As a result of the programme, the Irish government promised to introduce anti-brokering laws. "They said that when the programme went out, but they haven't done anything about it," says Thomas. "The situation, as it stands, is ridiculous. I don't understand why they won't change the laws - it's hardly a vote-loser, is it?"

Mark Thomas is a very irritating person. Irritating, that is, to those involved in corporate wrongdoing and political corruption. Although nominally a comedian, he has long since left behind the traditional concerns of the comic and ventured instead into geopolitical territory, where what he finds is presented in a series of live shows that rely more on tragicomedy than anything else for their potency.

"It's political comedy but I see it more as highlighting something that is so obviously wrong," he says. "I do realise that I'm talking about torture, weapons of destruction, warlords, gangsters and child soldiers, but that is the nature of the material.

"This book was a huge investigation into the international arms trade and how it works and who it benefits. People ask me if I see myself as more of a campaigner than a comedian but for me it's quite simple: I go off and have adventures in the world of the arms trade and come back and tell the story."

The book's startling title comes from an actual phrase used by a torture equipment company to publicise their range of leg irons. Because they sold the same ones that were used on Nelson Mandela when he was incarcerated, they obviously thought it made for a nifty slogan.

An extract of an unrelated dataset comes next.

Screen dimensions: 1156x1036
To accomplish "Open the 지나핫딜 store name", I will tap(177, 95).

"Mad stuff happens in this world," says Thomas. "One time I found myself talking to someone who was telling me all about this device called an 'interrogation foot heater' and how it went in temperature from 20-200 degrees Celsius. Another time, I found myself talking to the man who had sold the Kalashnikov machine gun that was used in the Hungerford massacre (when 16 people were killed in an English town in 1987)."

What Thomas didn't bargain for was getting to know so many arm dealers. "It sounds really strange, but one or two of them I sort of liked," he says. "What I mean is, I liked them as people but despised what they did. That was a strange ambiguity going on there."

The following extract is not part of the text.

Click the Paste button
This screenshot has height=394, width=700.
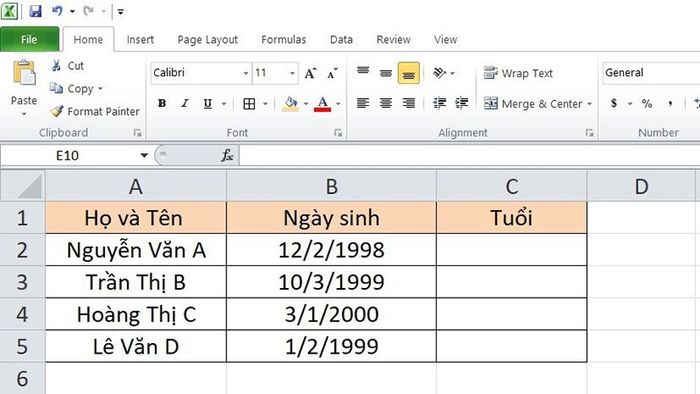(x=24, y=87)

He fervently hopes that the book will kick-start a discussion about the global arms trade and that at some stage there might be the prospect of an international arms trade treaty.

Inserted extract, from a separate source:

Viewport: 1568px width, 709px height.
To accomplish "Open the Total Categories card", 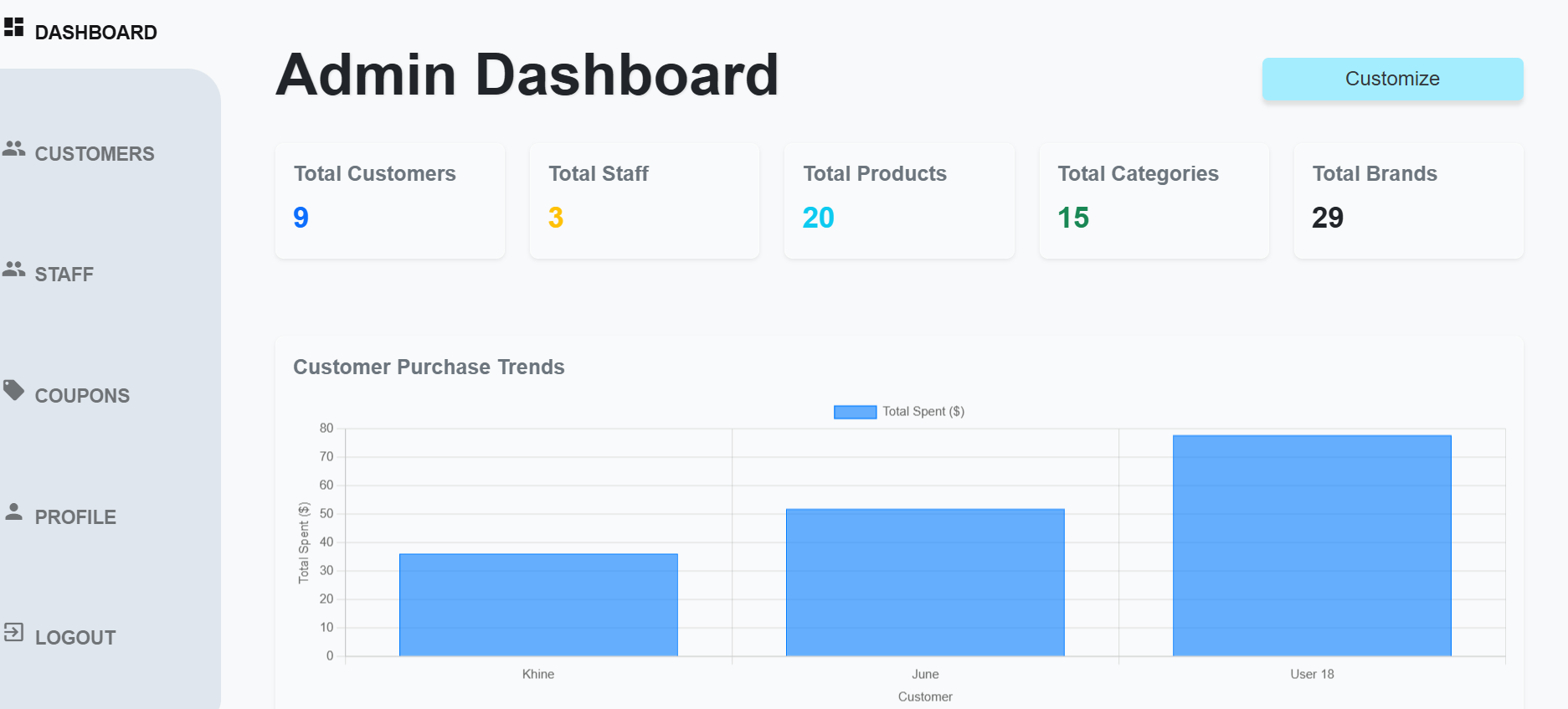I will click(x=1154, y=201).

"You will hear the argument - from politicians usually - that doing away with the arms trade is bad for business and it would lead to job losses. But these were the exact same reasons put forward for not abolishing slavery," he says.

The book, for Thomas, is the culmination of 10 years' work as a campaigner.

He originally emerged from the "alternative comedy" circuit but always distinguished himself from his peers by dint of how thoroughly he researched his subject matter. His Channel 4 series, The Mark Thomas Comedy Product, saw him tackling an array of politically sensitive matters - in one show he ambushed a train carrying nuclear waste by taking over a level crossing with a couple of armoured cars.

Such was his prowess at exposing political corruption that an ex-Labour minister, Richard Caborn, once sent an e-mail to civil servants asking them to gather "background dirt" in order "to rubbish him". The e-mail was leaked to the press.

"You can only regard something like that as a success," he says. "If a New Labour minister is trying to smear me, it's obvious that I'm doing something right."

Along the way he has been awarded a UN Global Human Rights Defender Award and also a Kurdish National Congress Medal of Honour - the latter a result of his work on a three-year campaign to stop the building of the Ilisu Dam in Turkey. The campaign was successful and helped save an estimated 78,000 Kurds from being displaced.

"The point about all this is that change can happen," he says. "People sometimes feel helpless when faced with all these gross iniquities but once you get involved in these campaigns you become much more aware of your power as a citizen and how you can engage in the political process. Individuals I know have sued governments - and won. It is possible."

Not so long ago, Thomas found himself being called to give evidence to a select committee in the British parliament on the arms trade. "That was a strange moment because I realised that I had gone from tying myself to buses that were carrying arms dealers to speaking to a select committee about the arms trade. I still don't know which one of those actions was more worthwhile . . ."

As Used on the Famous Nelson Mandela: Underground Adventures in the Arms and Torture Trade is published by Ebury Press, £10.99 (paperback)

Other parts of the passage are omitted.